What needs to be done - Look through the records below and say how many lines include "target". Give only that number.
___ Extracted data ___
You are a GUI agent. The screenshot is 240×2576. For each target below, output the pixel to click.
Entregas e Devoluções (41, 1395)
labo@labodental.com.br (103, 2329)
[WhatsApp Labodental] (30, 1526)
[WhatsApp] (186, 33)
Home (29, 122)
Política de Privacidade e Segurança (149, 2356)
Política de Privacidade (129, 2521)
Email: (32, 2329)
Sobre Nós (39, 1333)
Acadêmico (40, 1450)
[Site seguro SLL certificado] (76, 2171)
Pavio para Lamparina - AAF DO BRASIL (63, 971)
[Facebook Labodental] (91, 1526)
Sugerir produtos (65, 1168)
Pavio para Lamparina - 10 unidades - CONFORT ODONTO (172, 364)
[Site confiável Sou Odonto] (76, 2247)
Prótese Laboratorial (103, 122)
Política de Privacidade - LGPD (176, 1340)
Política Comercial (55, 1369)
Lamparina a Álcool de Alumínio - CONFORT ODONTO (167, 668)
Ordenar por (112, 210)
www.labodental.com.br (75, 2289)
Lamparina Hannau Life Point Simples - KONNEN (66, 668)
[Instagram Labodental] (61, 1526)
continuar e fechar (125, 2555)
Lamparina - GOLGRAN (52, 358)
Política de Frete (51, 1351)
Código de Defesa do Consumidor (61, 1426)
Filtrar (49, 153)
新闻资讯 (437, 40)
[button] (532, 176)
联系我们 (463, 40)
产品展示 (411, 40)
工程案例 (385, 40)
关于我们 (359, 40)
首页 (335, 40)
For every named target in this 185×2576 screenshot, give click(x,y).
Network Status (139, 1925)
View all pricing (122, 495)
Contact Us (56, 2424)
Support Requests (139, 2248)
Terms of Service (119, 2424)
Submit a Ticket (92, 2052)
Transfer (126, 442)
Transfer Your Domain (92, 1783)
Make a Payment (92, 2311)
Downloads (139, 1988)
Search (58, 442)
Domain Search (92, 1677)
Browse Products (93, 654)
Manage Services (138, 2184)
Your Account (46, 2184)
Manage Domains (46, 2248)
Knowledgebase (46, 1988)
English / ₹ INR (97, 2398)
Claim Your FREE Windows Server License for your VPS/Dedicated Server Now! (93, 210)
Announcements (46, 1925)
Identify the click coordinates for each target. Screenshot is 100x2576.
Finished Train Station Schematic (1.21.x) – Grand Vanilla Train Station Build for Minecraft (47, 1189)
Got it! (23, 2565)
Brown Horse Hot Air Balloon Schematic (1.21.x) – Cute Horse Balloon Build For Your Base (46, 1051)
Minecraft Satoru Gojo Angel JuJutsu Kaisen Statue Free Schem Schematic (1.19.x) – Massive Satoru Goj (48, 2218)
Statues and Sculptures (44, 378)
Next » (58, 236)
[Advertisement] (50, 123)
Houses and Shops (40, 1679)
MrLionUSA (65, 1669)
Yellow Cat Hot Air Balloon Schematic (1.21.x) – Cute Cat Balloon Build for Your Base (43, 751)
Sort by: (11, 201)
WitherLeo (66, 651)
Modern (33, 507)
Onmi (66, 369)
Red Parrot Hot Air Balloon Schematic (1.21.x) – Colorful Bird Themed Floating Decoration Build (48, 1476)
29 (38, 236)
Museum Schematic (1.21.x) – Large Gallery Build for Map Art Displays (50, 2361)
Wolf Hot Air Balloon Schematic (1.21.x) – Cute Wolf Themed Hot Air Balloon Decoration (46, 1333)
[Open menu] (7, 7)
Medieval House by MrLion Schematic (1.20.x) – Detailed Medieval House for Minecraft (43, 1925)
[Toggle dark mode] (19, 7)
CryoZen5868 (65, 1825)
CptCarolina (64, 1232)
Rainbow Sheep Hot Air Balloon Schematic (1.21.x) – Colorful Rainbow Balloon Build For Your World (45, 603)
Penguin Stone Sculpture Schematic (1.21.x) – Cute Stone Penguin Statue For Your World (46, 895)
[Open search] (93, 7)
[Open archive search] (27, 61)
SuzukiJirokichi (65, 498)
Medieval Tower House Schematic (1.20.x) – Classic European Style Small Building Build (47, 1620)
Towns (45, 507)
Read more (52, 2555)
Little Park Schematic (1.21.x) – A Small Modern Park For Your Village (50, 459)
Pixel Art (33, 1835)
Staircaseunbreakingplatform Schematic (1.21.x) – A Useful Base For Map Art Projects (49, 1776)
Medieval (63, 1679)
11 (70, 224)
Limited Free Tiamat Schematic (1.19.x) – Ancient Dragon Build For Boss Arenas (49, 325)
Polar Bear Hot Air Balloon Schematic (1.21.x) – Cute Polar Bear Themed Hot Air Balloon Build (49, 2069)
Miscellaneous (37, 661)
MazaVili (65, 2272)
___
Answer box - 3